For the string "width", state the number of lines in the data that contain it, and nothing else.

### Saved entries
§ §

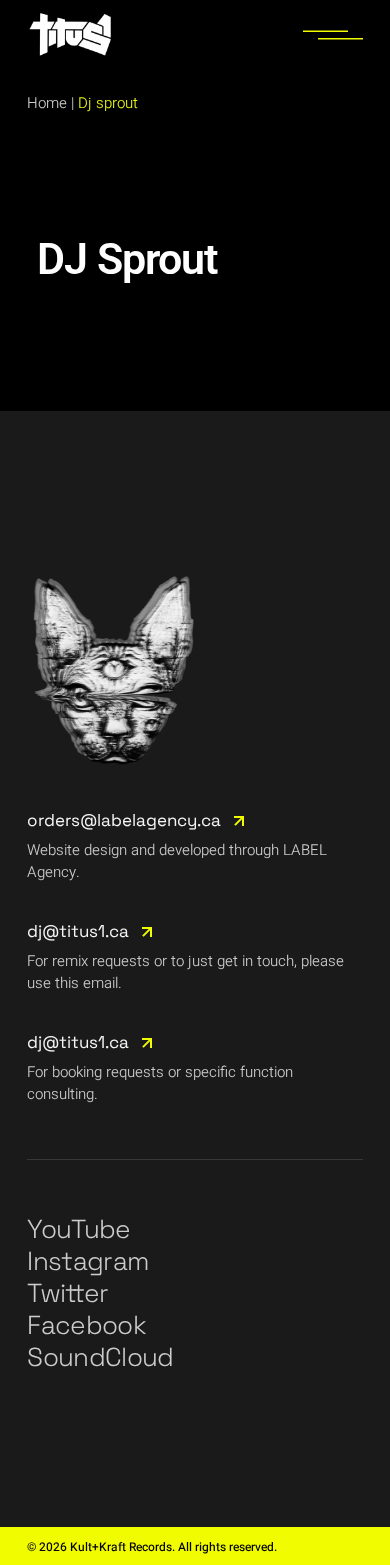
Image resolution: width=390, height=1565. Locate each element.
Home (47, 103)
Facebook (86, 1325)
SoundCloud (100, 1357)
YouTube (78, 1229)
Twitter (67, 1293)
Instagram (87, 1261)
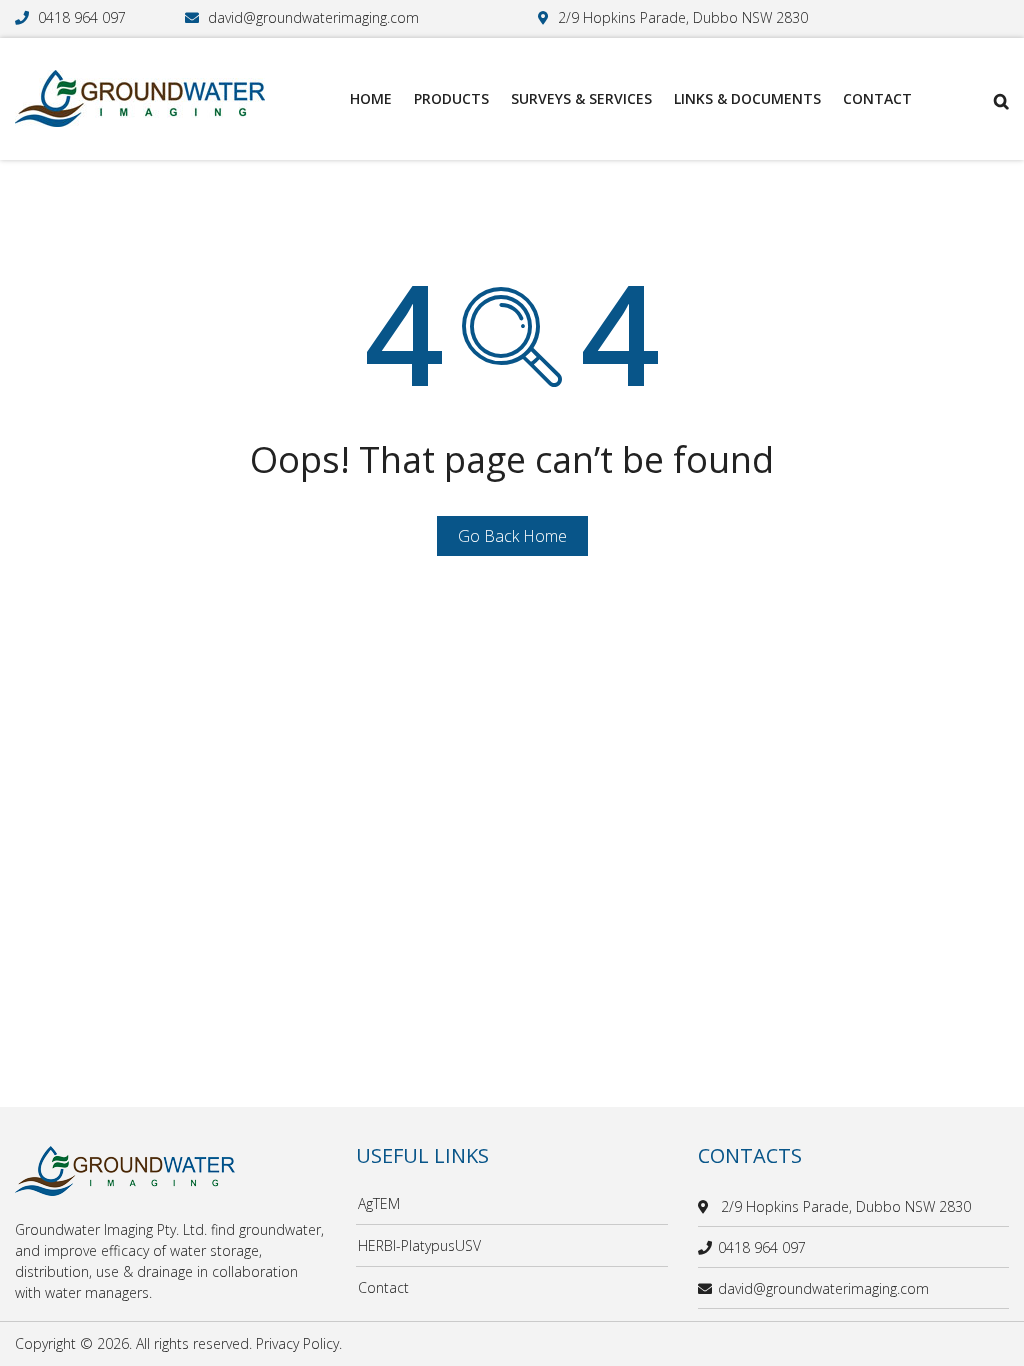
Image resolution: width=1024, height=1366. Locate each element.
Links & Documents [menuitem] (747, 98)
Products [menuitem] (451, 98)
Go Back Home (512, 536)
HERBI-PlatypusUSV (419, 1245)
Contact (383, 1287)
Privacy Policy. (299, 1343)
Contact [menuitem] (877, 98)
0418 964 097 (82, 17)
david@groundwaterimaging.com (313, 17)
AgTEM (379, 1203)
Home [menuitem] (371, 98)
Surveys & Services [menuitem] (581, 98)
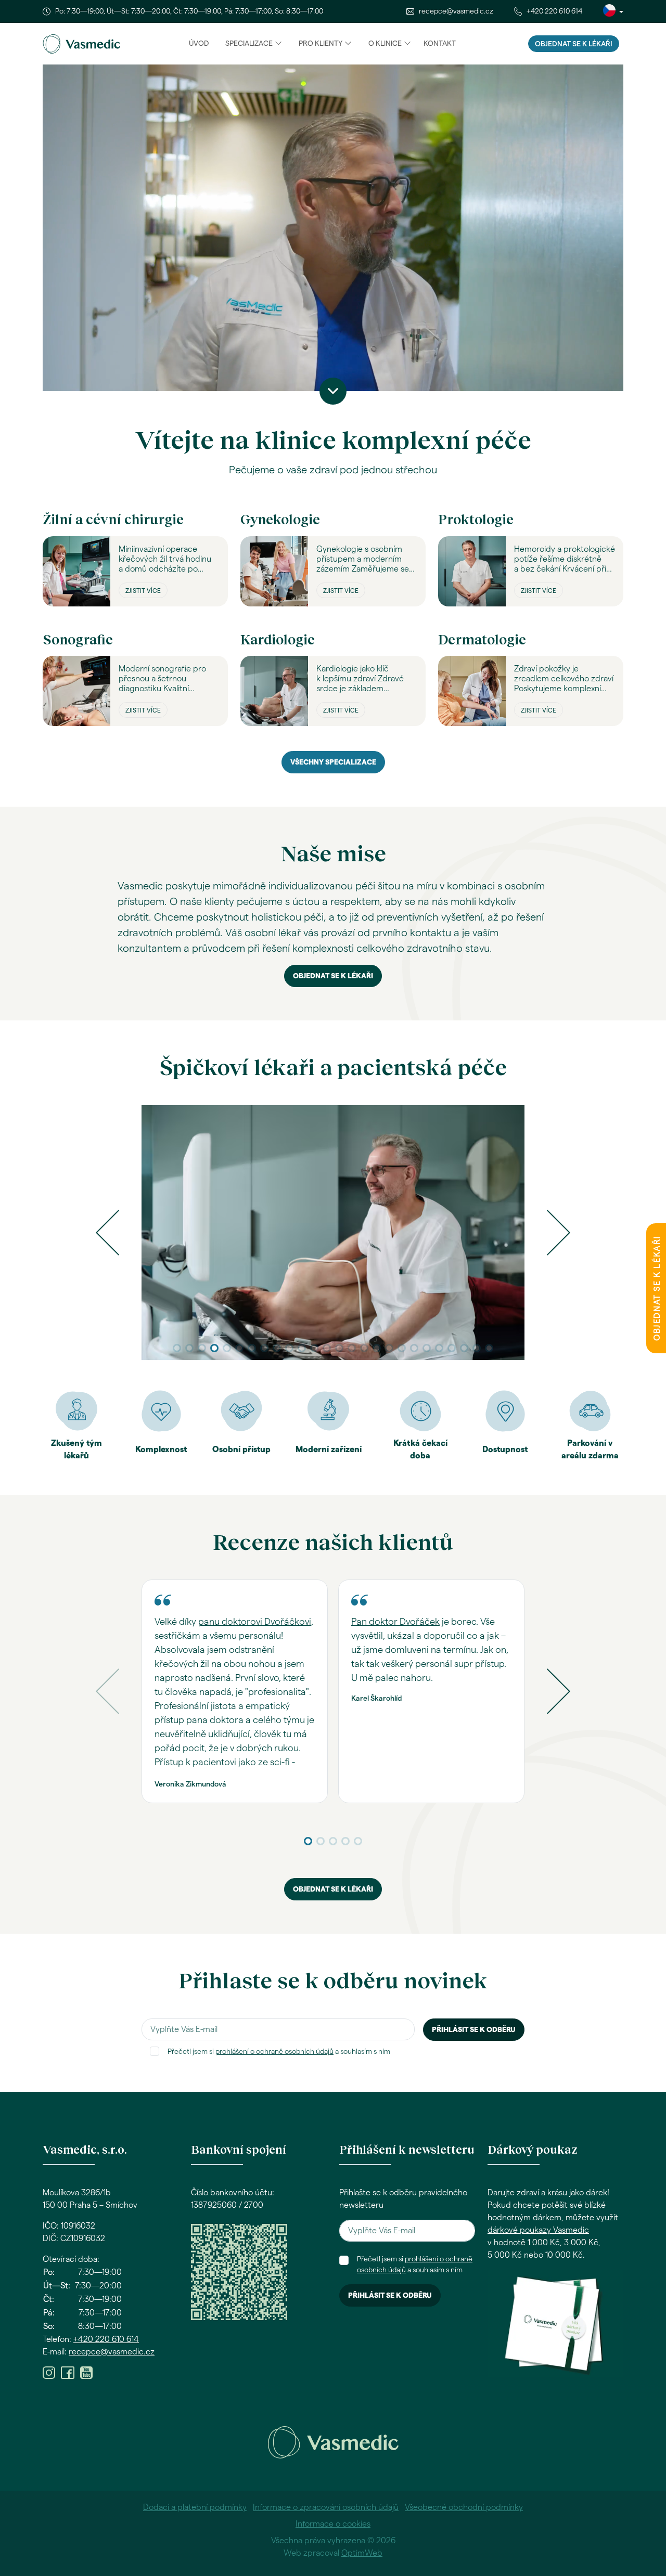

§ §

### Your response
2